* START GIVEN RECORDS *

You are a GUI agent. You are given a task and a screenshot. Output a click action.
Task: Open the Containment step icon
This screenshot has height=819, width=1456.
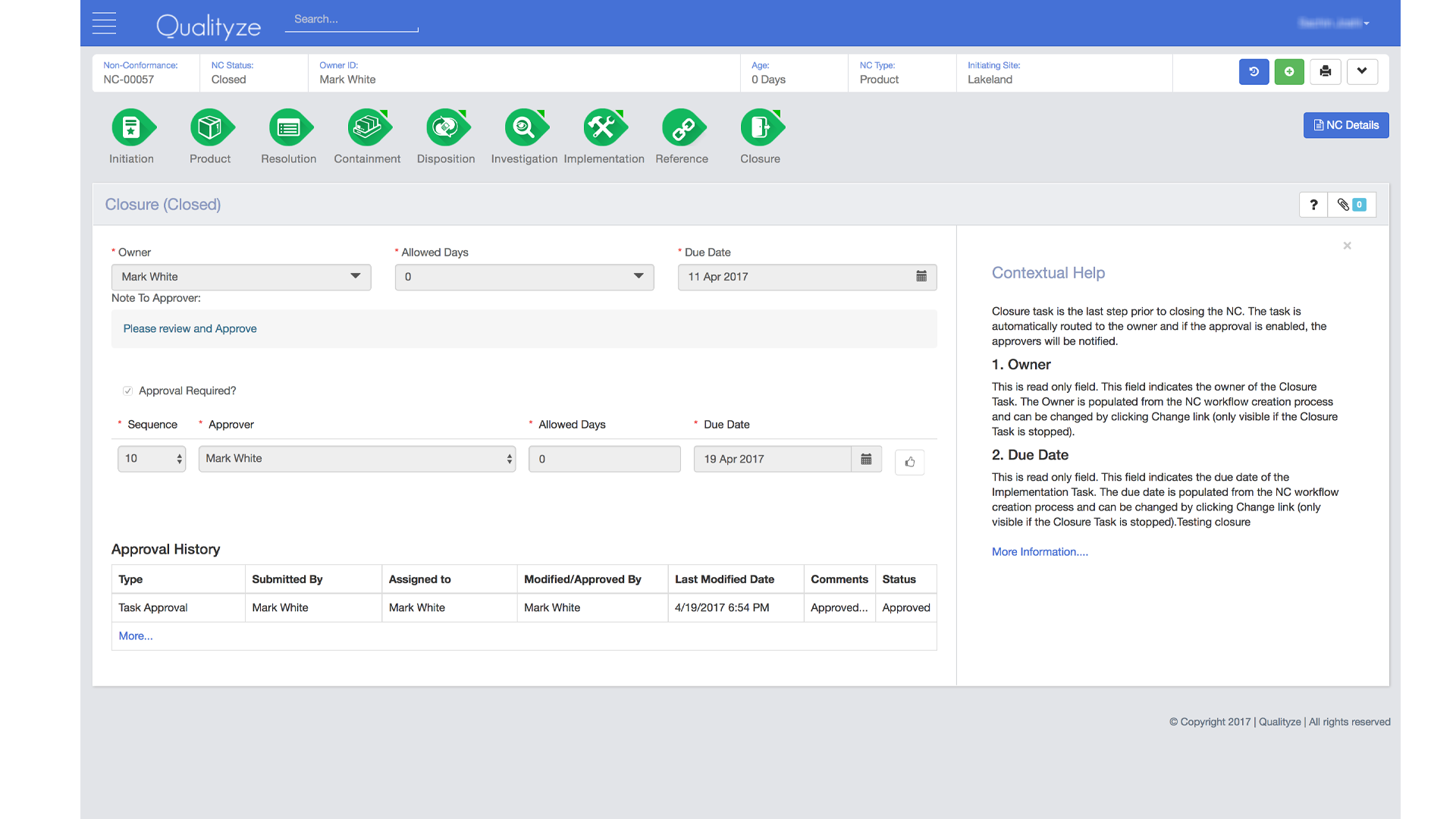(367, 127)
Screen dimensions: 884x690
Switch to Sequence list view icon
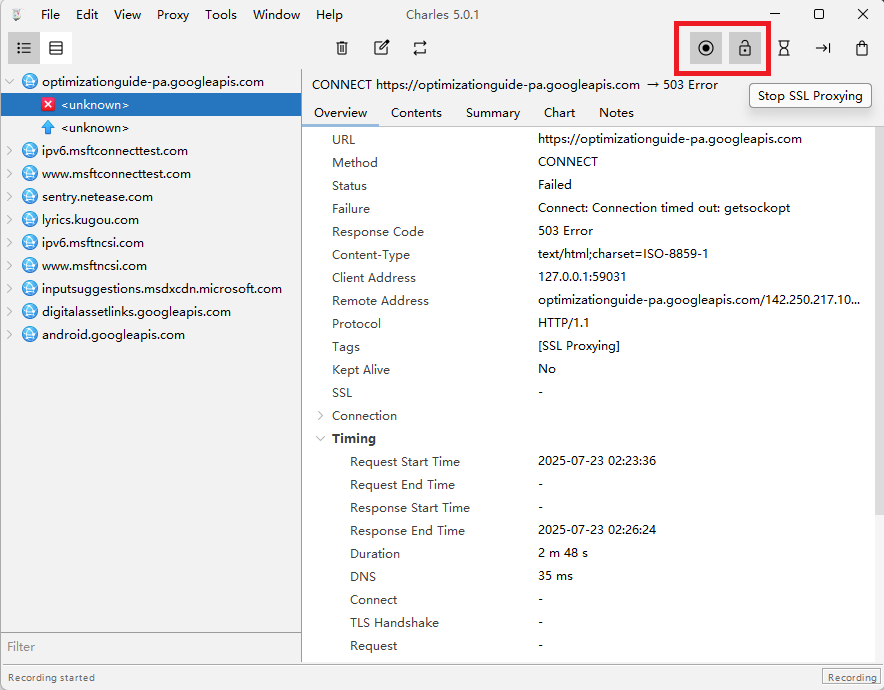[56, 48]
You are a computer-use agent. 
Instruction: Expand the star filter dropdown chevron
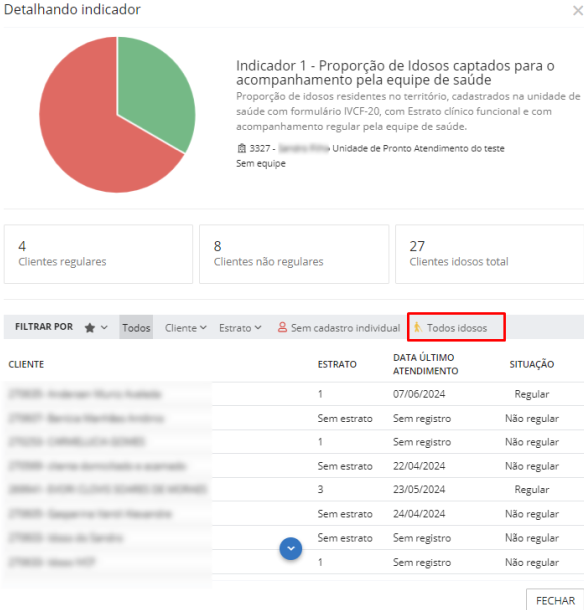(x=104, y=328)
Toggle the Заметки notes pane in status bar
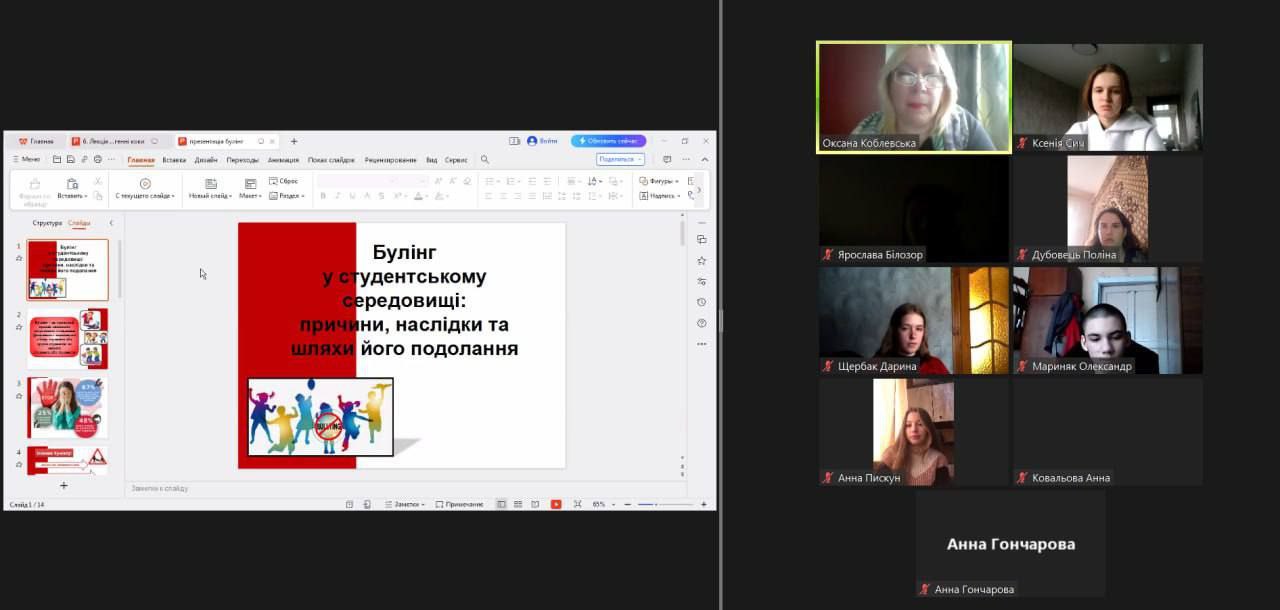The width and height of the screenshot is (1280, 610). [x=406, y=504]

* END GIVEN RECORDS *
* START GIVEN RECORDS *

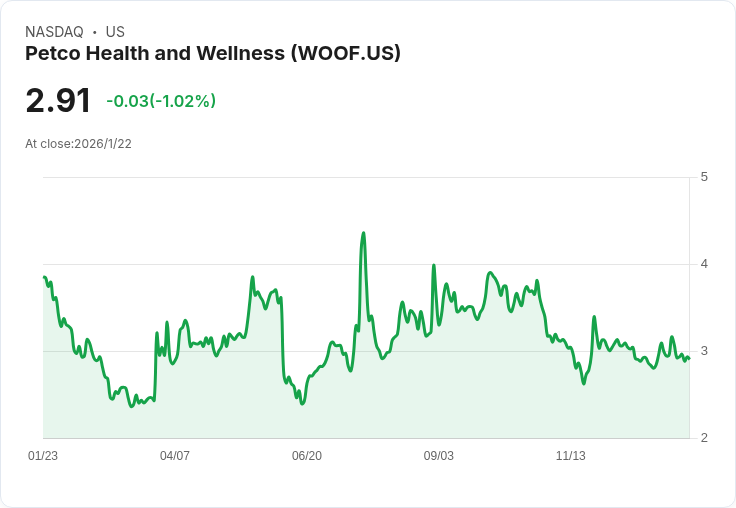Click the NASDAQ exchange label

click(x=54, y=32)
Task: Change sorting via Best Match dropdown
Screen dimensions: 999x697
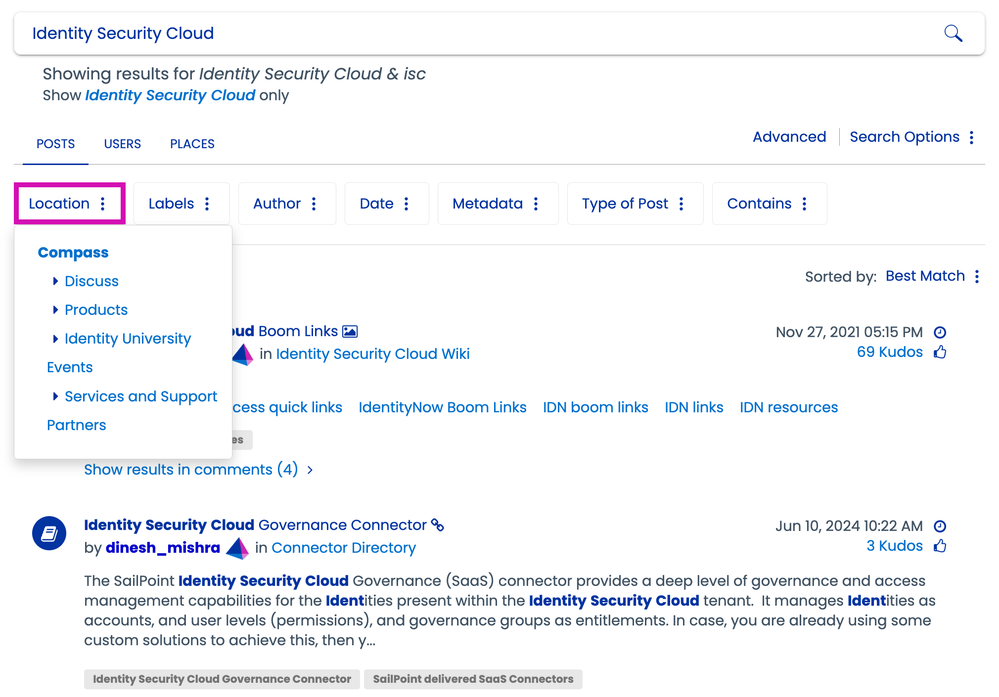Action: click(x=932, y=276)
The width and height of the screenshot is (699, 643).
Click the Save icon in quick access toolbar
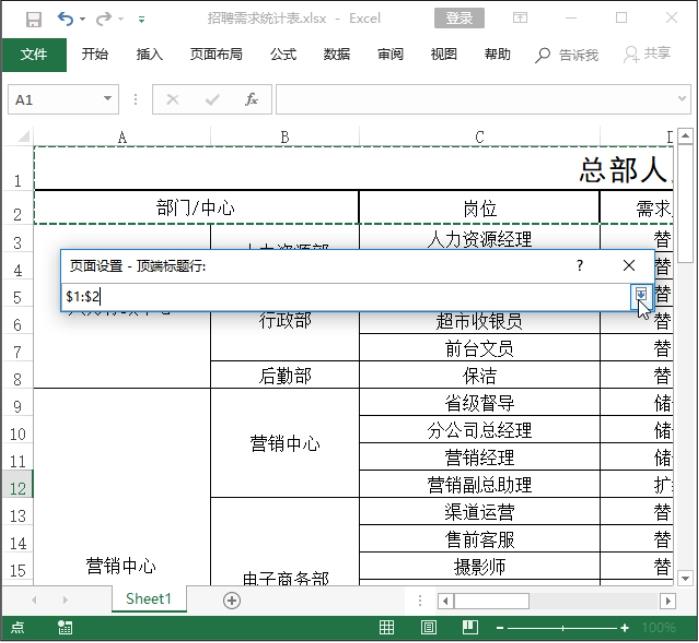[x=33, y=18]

* END GIVEN RECORDS *

CHALLENGE:
Copy the records above word for word, from the line containing "Click the NASDAQ exchange label" through the line containing "[x=33, y=18]", including both of those lines. Omit the pictures.

SOLUTION TO THIS EXERCISE:
Click the NASDAQ exchange label

click(x=54, y=32)
Task: Change sorting via Best Match dropdown
Screen dimensions: 999x697
Action: click(x=932, y=276)
The width and height of the screenshot is (699, 643).
Click the Save icon in quick access toolbar
[x=33, y=18]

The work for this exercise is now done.